- _Your instructions_:
Return the passage from "After World War" to "with simple expansion." in the article on N&W locomotive No. 2174 below, copied word for word.
____ Source extract
Scrapped N&W Y6b class 2-8-8-2 locomotive

Norfolk and Western 2174 was a Y6b class 2-8-8-2 compound Mallet steam locomotive, built by the Norfolk and Western Railway's (N&W) own Roanoke Shops, in 1948. No. 2174 and the other Y6bs were notably some of the most powerful steam locomotives ever built, being able to pull heavy freight and coal trains, unassisted. They were also some of the last steam locomotives ever built in the United States.

In July 1959, No. 2174 was chosen to haul an excursion train alongside N&W A class No. 1240. The following year, No. 2174 was retired from the N&W, and it was quickly sold to a scrap dealer, the United Iron & Metal Company, who stored the locomotive in their scrapyard for the next several years. In 1975, United Iron was bought out by a British corporation, and the following year, in 1976, No. 2174 was dismantled for scrap. Some local preservationists tried and failed to purchase the locomotive to preserve it.

== Construction and design ==
Throughout the 1920s and 1930s, the Norfolk and Western Railway (N&W) was looking into adding stronger steam locomotives to their roster, since the coal industry was booming, and they wanted to operate longer coal trains out of the Blue Ridge Mountains. The railway's mechanical engineering team was working to refine the company's Y series 2-8-8-2 compound mallets, despite the concept having been phased out on most other railroads. In 1930 and 1931, the N&W's East End Shops in Roanoke, Virginia, turned out their Y5 class locomotives (Nos. 2090–2109).

The Y5s were the N&W's most powerful locomotives at the time, being rated at 5500 hp, and they were able to produce a tractive effort of 152200 lbf with simple expansion and 126838 lbf with compound expansion. Between 1936 and 1940, locomotives of the Y6 class (Nos. 2120–2154) were built, and they shared identical specifications to the Y5s, but they were built with newer features for improved efficiency. In 1942, the Y6a locomotives (Nos. 2155–2170) were built, and they were classified as such, since certain materials were altered for the World War II effort.

After World War II ended, the N&W decided to construct a bypass grade in their Bluefield Division, to discontinue their electrified section there. The end of their electrification, along with the post-war growth for the coal industry, encouraged the N&W to add more mallets to their roster, and the Railway's mechanical engineering team made multiple upgrades to the existing Y6 design. The newly-developed locomotive, the Y6b class (Nos. 2171-2200), were more powerful than the Y5s and Y6s were, with their tractive effort being rated at 166000 lbf with simple expansion.
________
____ Data lines
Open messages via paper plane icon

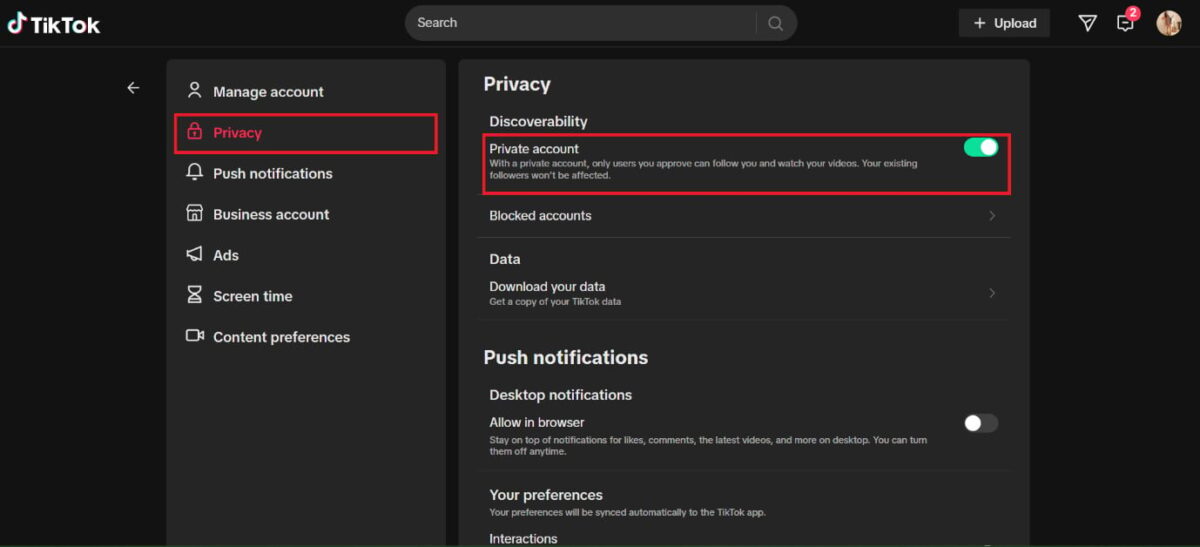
________
- _In response_:
After World War II ended, the N&W decided to construct a bypass grade in their Bluefield Division, to discontinue their electrified section there. The end of their electrification, along with the post-war growth for the coal industry, encouraged the N&W to add more mallets to their roster, and the Railway's mechanical engineering team made multiple upgrades to the existing Y6 design. The newly-developed locomotive, the Y6b class (Nos. 2171-2200), were more powerful than the Y5s and Y6s were, with their tractive effort being rated at 166000 lbf with simple expansion.